Après avoir adopté une stratégie hydrogène pour faire comme tout le monde, l’écologiste Tinne Van der Straeten, ministre fédérale belge a signé ce 3 novembre 2021 un protocole d’accord avec la Namibie pour produire de l’hydrogène baptisé vert parce que produit par électrolyse de l’eau grâce à de l’électricité photovoltaïque solaire, hydrogène qui sera transporté en Belgique. L’écocolonialisme est la forme moderne du colonialisme.

On comprend que madame la ministre, au demeurant historienne, ne soit pas en mesure de se renseigner et d’apprendre les nombreuses questions techniques qui sous-tendent ce projet et qu’elle se contente donc d’idéologie sympathique, mais son entourage aurait dû les connaître un minimum pour ne pas ridiculiser sa ministre et au-delà l’ensemble du gouvernement belge.

La Belgique court derrière l’Allemagne

Pour commencer, tout – TOUT – ce qu’on dit actuellement sur l’hydrogène a été pensé, réfléchi, recherché par les experts du Centre commun de recherche de la Commission européenne basé à Ispra depuis 1959. Dans mon livre L’utopie hydrogène, je retrace toutes ces recherches menées par les meilleurs experts européens avec des crédits en suffisance afin de trouver, s’il était possible, des solutions. La filière hydrogène maintes fois pensée est mort-née. Mais peut-être que l’entourage jeune de la ministre ne le sait pas.

Cette démarche n’est rien d’autre que la course aveugle derrière l’EnergieWende allemande. Les collègues allemands de madame Tinne Van der Straeten ont ressuscité cette vieille recette de l’hydrogène, car ils savent que les énergies variables et intermittentes (éolien et solaire) ne leur permettront jamais de se passer à la fois du charbon et du nucléaire. En conséquence il faut pousser le gaz naturel qui permettrait de produire de l’hydrogène « bleu ». Cela l’entourage de la ministre le sait très bien.

Parler de l’hydrogène est la dernière trouvaille des politiques pour faire croire qu’ils maîtrisent la technique en promouvant un produit propre « dont la combustion ne produit que de l’eau » suivant le slogan d’un constructeur automobile ; cette référence est particulièrement déplacée dans la mesure où le rendement énergétique d’une voiture électrique à batterie est trois fois supérieur à celui d’une voiture à hydrogène.

● Données fournies
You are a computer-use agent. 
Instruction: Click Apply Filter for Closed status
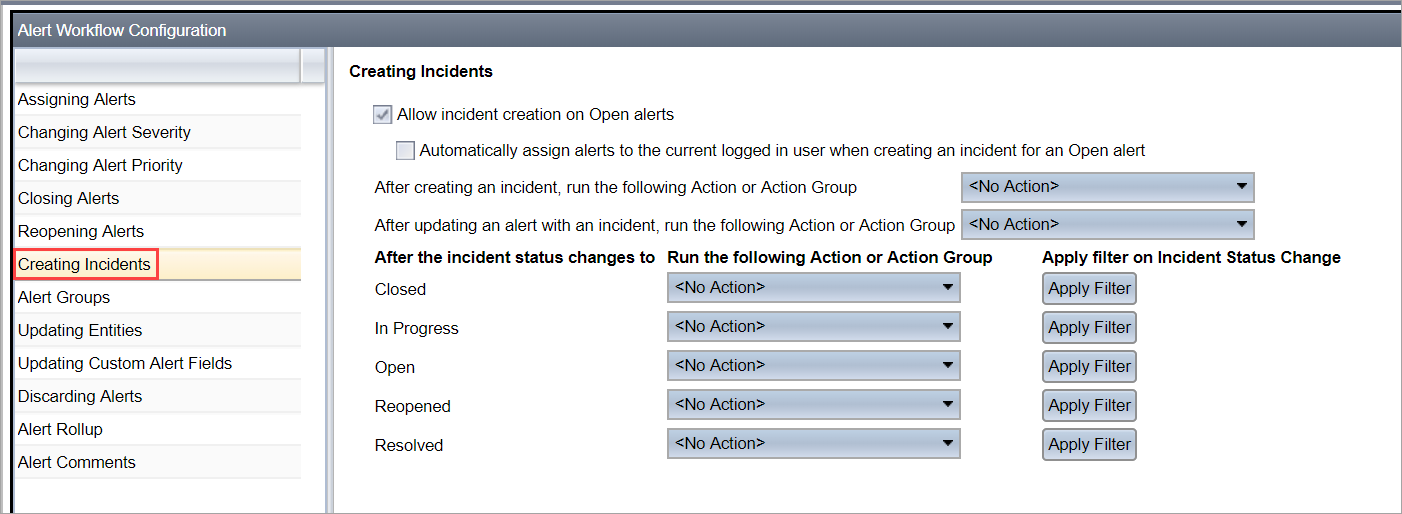[x=1089, y=289]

● Exercices
[a] Dans l'extrait sur l'hydrogène, résumez en trois points le paragraphe qui commence par « Cette démarche n'est rien d'autre » en conservant ses faits principaux.
[b] Poursuivez l'extrait sur l'hydrogène à partir de sa dernière phrase.

● Réponses attendues
[a]
- La démarche belge n'est qu'une course aveugle derrière l'EnergieWende allemande.
- Les Allemands ont relancé l'hydrogène, car l'éolien et le solaire, variables et intermittents, ne leur permettront jamais de se passer à la fois du charbon et du nucléaire.
- Il faut donc pousser le gaz naturel pour produire de l'hydrogène « bleu », ce que l'entourage de la ministre sait très bien.

[b]
On aimerait connaître le prix de l’hydrogène produit en Namibie ; dans plusieurs publications récentes, avec mon collègue italien Alessandro Clerici, nous montrons dans un article publié par Science-climat-énergie que la production d’hydrogène dit vert est une aberration économique, car le coût de production est exorbitant. Même à partir de solaire dans les Émirats arabes unis le coût de production en 2030 serait de 2 euros/kg avec un très haut rendement d’électrolyse de 69%, un discounted rate de 8 % et un CAPEX de 450 euros/kW. Tout cela est documenté dans la littérature scientifique. Mais quand on fait de la politique, cela n’a guère d’importance, encore moins dans le pays du surréalisme. Il suffit d’observer la politique suivie en matière de centrales nucléaires pour s’en convaincre.

On aimerait savoir quel est le coût de l’hydrogène rendu au port d’Anvers, le pôle pétrochimique qui a bien besoin de cette molécule noble. D’ailleurs, pourquoi faudrait-il commencer par décarboner l’industrie lourde alors que le principal usage de l’hydrogène est la production d’ammoniac et la dépollution des produits pétroliers produits à Anvers ? Mais sans doute n’y a-t-il pas d’ingénieurs chimistes dans l’entourage de la ministre.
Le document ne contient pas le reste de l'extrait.